= Passage provided =
* * * * * * *
Derry Mathews

Personal information
- Nationality: English
- Born: 23 September 1983 (age 42) Liverpool, England
- Height: 5 ft 8+1⁄2 in (174 cm)
- Weight: Featherweight; Lightweight; Light welterweight;

Boxing career
- Reach: 68 in (173 cm)
- Stance: Orthodox

Boxing record
- Total fights: 52
- Wins: 38
- Win by KO: 20
- Losses: 12
- Draws: 2

= Derry Mathews =

British boxer (born 1983)

Derry Mathews (born 23 September 1983) is a British former professional boxer who competed from 2003 to 2017. He held the WBA interim lightweight title in 2015 and has challenged, twice, for lightweight world championships, the WBO title in 2016, and the vacant IBO title in 2012. At regional level, he held the British lightweight title twice between 2012 and 2014, the Commonwealth lightweight title in 2013, and challenged, twice, for the EBU European lightweight title between 2011 and 2012.

==Amateur career==
Mathews won the 2002 Amateur Boxing Association British bantamweight title, when boxing out of the Salisbury ABC.
* * * * * * *
= Set task 1 =
Please copy out, unchanged, the lines of the records from the line with "Partita Iva (71, 624)" up to and including the line with "충남장애인체육대회 (76, 292)".
The Derry Mathews article has no connection to the records that come after it.
* * * * * * *
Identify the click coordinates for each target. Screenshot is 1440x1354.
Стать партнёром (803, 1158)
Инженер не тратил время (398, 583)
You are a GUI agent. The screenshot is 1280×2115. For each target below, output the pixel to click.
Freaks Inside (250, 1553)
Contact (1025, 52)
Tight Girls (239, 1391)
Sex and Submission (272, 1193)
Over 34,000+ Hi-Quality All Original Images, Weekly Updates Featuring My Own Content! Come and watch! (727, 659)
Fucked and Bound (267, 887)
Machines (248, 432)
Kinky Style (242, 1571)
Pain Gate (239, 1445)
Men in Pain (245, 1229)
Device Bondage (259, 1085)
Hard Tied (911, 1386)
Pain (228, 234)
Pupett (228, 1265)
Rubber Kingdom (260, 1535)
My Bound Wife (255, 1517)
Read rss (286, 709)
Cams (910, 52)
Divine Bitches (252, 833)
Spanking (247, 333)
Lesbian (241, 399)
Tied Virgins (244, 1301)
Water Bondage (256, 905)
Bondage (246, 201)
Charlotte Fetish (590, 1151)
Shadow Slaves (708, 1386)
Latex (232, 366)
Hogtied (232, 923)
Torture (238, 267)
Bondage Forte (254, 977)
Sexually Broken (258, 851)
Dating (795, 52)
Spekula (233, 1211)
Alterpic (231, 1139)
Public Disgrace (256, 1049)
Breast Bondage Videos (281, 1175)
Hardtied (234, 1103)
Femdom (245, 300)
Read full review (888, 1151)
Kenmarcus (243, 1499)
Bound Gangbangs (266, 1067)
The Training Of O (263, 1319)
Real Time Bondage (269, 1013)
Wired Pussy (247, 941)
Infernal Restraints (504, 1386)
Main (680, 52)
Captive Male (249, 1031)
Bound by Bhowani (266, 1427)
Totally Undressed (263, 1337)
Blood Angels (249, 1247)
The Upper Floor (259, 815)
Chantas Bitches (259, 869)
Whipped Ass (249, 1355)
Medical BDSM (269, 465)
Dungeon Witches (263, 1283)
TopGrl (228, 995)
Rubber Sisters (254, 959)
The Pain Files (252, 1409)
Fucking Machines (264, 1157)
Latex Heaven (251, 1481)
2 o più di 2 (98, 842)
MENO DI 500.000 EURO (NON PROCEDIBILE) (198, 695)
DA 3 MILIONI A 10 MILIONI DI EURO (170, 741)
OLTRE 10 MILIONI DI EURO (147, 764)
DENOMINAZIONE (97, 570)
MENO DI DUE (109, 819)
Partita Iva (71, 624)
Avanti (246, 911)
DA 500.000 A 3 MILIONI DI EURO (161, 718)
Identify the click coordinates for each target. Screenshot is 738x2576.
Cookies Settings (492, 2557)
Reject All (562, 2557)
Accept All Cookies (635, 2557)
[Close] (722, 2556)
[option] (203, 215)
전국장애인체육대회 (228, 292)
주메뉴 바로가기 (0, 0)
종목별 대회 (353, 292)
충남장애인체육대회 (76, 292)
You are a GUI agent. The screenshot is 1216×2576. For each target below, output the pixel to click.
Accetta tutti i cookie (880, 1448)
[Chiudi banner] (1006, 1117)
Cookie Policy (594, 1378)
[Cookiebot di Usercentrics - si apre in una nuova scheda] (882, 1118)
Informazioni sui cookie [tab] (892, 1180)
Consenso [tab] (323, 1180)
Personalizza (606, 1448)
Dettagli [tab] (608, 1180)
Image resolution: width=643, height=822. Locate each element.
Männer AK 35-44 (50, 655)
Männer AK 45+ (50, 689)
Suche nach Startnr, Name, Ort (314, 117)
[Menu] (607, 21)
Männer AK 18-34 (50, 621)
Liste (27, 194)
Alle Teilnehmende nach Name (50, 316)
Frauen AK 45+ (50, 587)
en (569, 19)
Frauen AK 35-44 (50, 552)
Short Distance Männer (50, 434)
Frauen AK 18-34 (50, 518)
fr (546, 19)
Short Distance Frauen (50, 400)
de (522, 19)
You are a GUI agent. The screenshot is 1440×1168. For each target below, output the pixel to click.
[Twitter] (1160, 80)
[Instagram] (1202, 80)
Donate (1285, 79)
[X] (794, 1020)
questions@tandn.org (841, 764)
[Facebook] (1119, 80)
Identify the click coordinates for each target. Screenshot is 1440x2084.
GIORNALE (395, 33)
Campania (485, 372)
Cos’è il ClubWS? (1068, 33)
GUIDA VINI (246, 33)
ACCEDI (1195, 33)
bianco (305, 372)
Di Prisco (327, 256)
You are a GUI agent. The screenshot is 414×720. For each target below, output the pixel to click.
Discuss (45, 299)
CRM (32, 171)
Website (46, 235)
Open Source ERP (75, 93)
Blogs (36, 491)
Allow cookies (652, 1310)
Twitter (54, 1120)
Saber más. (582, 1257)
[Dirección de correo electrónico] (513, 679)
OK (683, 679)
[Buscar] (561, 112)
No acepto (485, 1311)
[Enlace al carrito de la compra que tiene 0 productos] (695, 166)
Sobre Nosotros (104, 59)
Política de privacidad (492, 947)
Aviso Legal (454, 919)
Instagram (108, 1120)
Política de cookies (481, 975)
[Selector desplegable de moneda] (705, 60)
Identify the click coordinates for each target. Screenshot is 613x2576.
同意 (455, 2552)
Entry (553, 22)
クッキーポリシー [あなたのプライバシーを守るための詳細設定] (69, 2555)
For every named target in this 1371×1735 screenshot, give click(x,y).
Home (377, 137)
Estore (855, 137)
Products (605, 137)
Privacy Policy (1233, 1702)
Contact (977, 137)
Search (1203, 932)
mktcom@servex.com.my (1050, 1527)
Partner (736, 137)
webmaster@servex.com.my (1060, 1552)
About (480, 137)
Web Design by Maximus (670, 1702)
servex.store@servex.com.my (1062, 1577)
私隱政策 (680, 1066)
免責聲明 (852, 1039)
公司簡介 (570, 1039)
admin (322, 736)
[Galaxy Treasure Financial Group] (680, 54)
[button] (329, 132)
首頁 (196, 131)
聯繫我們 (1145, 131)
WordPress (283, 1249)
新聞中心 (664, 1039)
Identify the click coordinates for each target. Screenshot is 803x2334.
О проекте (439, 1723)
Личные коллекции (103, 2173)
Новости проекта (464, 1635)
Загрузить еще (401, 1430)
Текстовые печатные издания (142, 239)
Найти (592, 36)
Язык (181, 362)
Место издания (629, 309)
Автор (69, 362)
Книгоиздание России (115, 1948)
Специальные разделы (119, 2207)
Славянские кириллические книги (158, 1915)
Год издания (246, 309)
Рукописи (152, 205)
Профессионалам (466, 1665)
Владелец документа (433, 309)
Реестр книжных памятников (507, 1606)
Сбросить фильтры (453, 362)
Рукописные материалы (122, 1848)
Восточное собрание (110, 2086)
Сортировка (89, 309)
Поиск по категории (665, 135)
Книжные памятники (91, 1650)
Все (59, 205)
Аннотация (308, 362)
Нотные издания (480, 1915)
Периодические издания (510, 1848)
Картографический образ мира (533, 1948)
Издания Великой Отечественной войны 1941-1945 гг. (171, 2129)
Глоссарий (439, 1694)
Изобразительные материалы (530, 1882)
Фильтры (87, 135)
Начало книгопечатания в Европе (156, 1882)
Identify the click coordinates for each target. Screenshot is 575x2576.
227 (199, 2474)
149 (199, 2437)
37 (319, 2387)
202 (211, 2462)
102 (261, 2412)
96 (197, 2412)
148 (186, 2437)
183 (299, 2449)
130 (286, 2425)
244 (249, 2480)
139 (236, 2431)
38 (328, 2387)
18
* * * * * * *
= Set task 2 =
Answer these from the Derry Mathews article:
(a) In which city was Derry Mathews born?
(b) What stance does he fight from?
(c) Out of which club was he boxing when he won the 2002 Amateur Boxing Association British bantamweight title?

= Correct output 1 =
Partita Iva (71, 624)
Avanti (246, 911)
DA 500.000 A 3 MILIONI DI EURO (161, 718)
Identify the click coordinates for each target. Screenshot is 738x2576.
Cookies Settings (492, 2557)
Reject All (562, 2557)
Accept All Cookies (635, 2557)
[Close] (722, 2556)
[option] (203, 215)
전국장애인체육대회 (228, 292)
주메뉴 바로가기 (0, 0)
종목별 대회 (353, 292)
충남장애인체육대회 (76, 292)

= Correct output 2 =
(a) Liverpool
(b) Orthodox
(c) Salisbury ABC